[BEGIN INPUT]
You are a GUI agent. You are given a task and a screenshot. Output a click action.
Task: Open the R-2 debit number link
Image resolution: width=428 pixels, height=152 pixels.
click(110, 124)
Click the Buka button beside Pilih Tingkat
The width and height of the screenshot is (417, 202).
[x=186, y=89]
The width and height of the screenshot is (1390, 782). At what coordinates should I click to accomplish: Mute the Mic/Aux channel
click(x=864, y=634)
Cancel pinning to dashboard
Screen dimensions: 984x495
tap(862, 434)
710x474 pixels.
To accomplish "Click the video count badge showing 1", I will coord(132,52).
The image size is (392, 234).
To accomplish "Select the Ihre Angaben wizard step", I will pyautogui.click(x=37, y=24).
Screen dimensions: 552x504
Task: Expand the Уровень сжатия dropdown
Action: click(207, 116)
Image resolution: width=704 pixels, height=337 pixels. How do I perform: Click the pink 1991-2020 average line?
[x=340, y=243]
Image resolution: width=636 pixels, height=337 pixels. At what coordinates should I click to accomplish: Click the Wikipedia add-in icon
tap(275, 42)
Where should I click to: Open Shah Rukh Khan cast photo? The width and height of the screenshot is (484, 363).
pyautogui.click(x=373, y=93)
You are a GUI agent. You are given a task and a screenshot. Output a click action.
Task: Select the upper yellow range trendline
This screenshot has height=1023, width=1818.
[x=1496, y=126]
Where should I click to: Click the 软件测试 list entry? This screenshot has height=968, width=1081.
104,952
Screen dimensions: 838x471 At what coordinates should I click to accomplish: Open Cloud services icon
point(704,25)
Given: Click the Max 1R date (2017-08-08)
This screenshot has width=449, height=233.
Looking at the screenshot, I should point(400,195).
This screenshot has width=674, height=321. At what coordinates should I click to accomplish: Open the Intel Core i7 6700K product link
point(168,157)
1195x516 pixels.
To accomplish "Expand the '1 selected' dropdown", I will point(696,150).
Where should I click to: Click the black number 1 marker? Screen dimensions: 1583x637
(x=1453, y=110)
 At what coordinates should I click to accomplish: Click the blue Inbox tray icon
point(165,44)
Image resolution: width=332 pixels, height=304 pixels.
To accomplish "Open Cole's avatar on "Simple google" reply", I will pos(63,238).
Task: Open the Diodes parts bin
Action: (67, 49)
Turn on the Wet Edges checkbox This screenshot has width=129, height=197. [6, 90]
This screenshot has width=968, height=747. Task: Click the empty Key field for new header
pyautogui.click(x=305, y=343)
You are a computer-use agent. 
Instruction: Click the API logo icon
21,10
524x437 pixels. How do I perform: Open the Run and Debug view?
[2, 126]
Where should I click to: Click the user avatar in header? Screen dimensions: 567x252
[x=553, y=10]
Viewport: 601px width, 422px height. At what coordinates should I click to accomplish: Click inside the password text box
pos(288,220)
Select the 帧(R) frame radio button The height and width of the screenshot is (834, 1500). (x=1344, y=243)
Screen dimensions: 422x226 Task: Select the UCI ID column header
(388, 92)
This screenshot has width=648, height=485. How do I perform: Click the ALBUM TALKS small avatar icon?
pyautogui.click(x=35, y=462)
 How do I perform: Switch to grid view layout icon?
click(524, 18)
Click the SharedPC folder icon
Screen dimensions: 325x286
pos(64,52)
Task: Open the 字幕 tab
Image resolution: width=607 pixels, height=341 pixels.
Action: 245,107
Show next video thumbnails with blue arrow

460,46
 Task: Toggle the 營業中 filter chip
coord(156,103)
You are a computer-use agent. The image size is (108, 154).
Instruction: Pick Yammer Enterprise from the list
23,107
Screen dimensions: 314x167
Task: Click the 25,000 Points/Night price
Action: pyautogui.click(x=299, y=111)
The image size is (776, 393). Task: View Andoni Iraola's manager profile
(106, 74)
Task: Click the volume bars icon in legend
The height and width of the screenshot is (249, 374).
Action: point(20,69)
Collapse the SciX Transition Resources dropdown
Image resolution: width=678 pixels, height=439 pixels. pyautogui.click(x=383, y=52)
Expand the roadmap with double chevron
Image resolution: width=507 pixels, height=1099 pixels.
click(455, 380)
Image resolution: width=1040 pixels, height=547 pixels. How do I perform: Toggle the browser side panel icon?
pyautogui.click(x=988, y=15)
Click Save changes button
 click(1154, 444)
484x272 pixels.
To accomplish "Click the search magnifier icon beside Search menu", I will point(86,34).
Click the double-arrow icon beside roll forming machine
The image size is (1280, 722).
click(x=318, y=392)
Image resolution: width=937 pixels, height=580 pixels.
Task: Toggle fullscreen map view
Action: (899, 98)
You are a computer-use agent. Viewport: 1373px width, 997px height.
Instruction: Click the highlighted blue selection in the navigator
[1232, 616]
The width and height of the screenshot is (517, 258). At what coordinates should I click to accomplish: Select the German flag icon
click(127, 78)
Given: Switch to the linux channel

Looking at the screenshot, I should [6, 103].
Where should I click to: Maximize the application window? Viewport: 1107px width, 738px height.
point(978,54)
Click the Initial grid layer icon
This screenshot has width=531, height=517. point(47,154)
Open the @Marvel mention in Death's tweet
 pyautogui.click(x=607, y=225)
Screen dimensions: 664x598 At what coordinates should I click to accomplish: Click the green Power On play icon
[END INPUT]
→ WHAT IS REQUIRED: Collect every line in the entries above that contains the word "size" and copy each one out.

→ ANSWER TO THE PROBLEM:
The image size is (392, 234).
You are a computer-use agent. The image size is (108, 154).
The image size is (776, 393). Task: View Andoni Iraola's manager profile
The image size is (1280, 722).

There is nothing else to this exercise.